QE was a Fed policy to help rescue and then grow the economy. Once the interest rate weapon had been exhausted – running at near zero and then zero – QE was the only remaining weapon left in the bag. It was desgined to put money back into economy. By flooding the market with money, and zero interest rates, presumably capital investment by private industry would swoon, production increase, and wages would be improved. This has not happened. Capital investment has remained meager, production growth has not taken place and wages have remained all but flat; in some cases even down in real terms. So where has all that cash gone too?
With hindsight we can see several places where excess money has surfaced:
- The investor class
- Private sector balance sheets
And from these two prime sources we now see secondary sources that have recieved benefits:
- A massive bull-run in the US stock market
- Record breaking stock buy-backs, which increases EPS, that pays higher rewards to CEOs and boards, without actually leading to more competitive or successful businesses
- Record breaking mergers and acquisitions that in some cases have led to re-ordering of industries.
In the US print edition of the Financial Times Sunday there was an article called, “Record Year in Sight After Week’s $50bn in M&A Deals“. In a nut shell there has been a lot of M&A, funded by cash and debt, itself funded by QE and low interest rates. Due to the significant amount of money sloshing around in the system you would expect that such prices for M&A are abnormally high. If not, presumably companies that were not really in deep trouble are being snapped up. So the normal cycle of creative disruption is itself being distupted.

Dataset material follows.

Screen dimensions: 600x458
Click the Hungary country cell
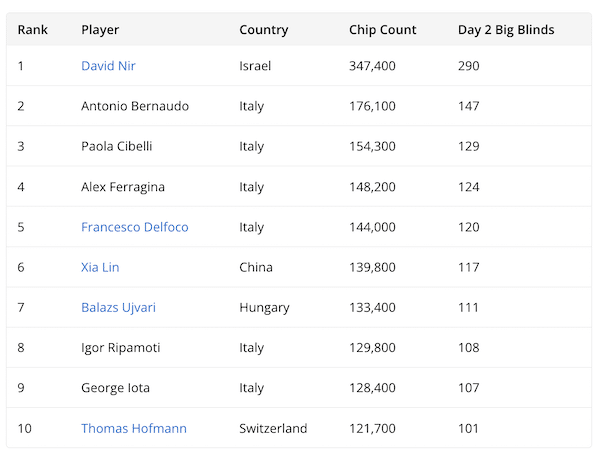tap(264, 308)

Bottom line: QE has not worked as the Fed expected – see “The Printing Press Rolls…” It has not worked either in EMEA, or elsehwere, for that matter. Though other countries continue to be enamoured with the idea- See “Japan: The Great QE Experiment Fails“. We are now stuck with a whole load of cash at the bottom (actualy, at the top, if you know what I mean) of the economy. If inflation ever did get going, it might actually be hard to slow it down with normal interest rates recovery The next phase of the expriment is about to be joined. What happens when QE becomes quantitative tightening but that tightening takes two years to complete?